As a control, we randomly shuffled the same bytes — destroying time ordering while preserving every other statistical property — and ran the battery again. If failures are caused by the encoding or the distribution, the shuffled control should fail equally. If failures are caused by temporal structure in the sequence, the control should pass.
| Test | SPY Returns | Shuffled Control |
|---|---|---|
| Birthday Spacings | FAILED | PASSED (.291) |
| Overlapping Permutations | FAILED | FAILED |
| Binary Rank (32×32) | FAILED | PASSED (.102) |
| Binary Rank (6×8) | FAILED | PASSED (.283) |
| Bitstream | FAILED | PASSED (.257) |
| OPSO | FAILED | FAILED |
| OQSO | FAILED | PASSED (.100) |
| DNA | FAILED | PASSED (.073) |
| Count the 1s (stream) | FAILED | PASSED (.120) |
| Count the 1s (byte) | FAILED | PASSED (.931) |
| Parking Lot | FAILED | PASSED (.851) |
| Minimum Distance (2D) | FAILED | PASSED (.416) |
| Minimum Distance (3D) | FAILED | PASSED (.257) |
| Squeeze | FAILED | FAILED |
| Overlapping Sums | FAILED | PASSED (.024) |
| Runs | FAILED | PASSED (.011) |
| Runs (count) | WEAK (.000005) | PASSED (.994) |
| Craps (wins) | FAILED | WEAK (.002) |
| Craps (throws) | FAILED | PASSED (.008) |
| Total | 18 failed, 1 weak | 14 passed, 1 weak, 4 failed |
Marsaglia’s Diehard battery (1995), run through Dieharder 3.31.1. Source: 31,456,311 one-second log returns for SPY, regular trading hours, May 2018–April 2026. Data: Databento OHLCV-1s.
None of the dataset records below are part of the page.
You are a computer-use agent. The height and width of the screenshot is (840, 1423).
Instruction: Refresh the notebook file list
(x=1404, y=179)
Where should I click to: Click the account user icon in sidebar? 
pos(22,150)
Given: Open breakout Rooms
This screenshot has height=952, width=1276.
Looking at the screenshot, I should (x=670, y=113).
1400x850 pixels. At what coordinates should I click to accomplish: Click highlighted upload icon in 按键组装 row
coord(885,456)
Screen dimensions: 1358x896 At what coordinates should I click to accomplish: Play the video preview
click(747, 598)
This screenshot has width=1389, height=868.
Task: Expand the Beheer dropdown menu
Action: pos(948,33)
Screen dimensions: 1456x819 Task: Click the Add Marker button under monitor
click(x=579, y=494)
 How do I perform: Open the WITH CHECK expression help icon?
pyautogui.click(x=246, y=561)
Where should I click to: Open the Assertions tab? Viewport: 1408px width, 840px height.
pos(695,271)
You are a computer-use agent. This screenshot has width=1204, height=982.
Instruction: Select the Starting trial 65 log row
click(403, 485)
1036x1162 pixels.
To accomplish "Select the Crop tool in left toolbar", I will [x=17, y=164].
Encoding: empirical CDF rank transform to bytes [0, 255]. The shuffled control uses the identical bytes in random order, isolating temporal structure as the cause of failure.
The ordered returns failed every test. The shuffled control — same bytes, same distribution, time ordering destroyed — passed fourteen of nineteen. The few shared failures (Overlapping Permutations, OPSO, Squeeze) are attributable to residual file-rewind effects; they appear in both runs and tell us nothing about the returns themselves.
What the divergence tells us is specific. The non-randomness is not in the shape of the distribution. The rank transform guarantees uniform marginals by construction. The non-randomness is in the sequence — in the temporal dependence between consecutive returns. Volatility clusters. Autocorrelation persists. Structure survives at the one-second level and would only deepen at the daily level where most investors operate.
None of this proves easy profit. Structured is not the same as exploitable. But it is not the same as random, either. And once that distinction is admitted, the stronger rhetoric — the casual invocation of randomness as a first principle — is dead.
So the burden shifts. If you insist that market returns are truly random, the implications should not trouble you. Your cryptographic standards are clear. Your confidence should be easy.
S&P 500 returns make a fine entropy pool. Encrypt something. We’ll wait.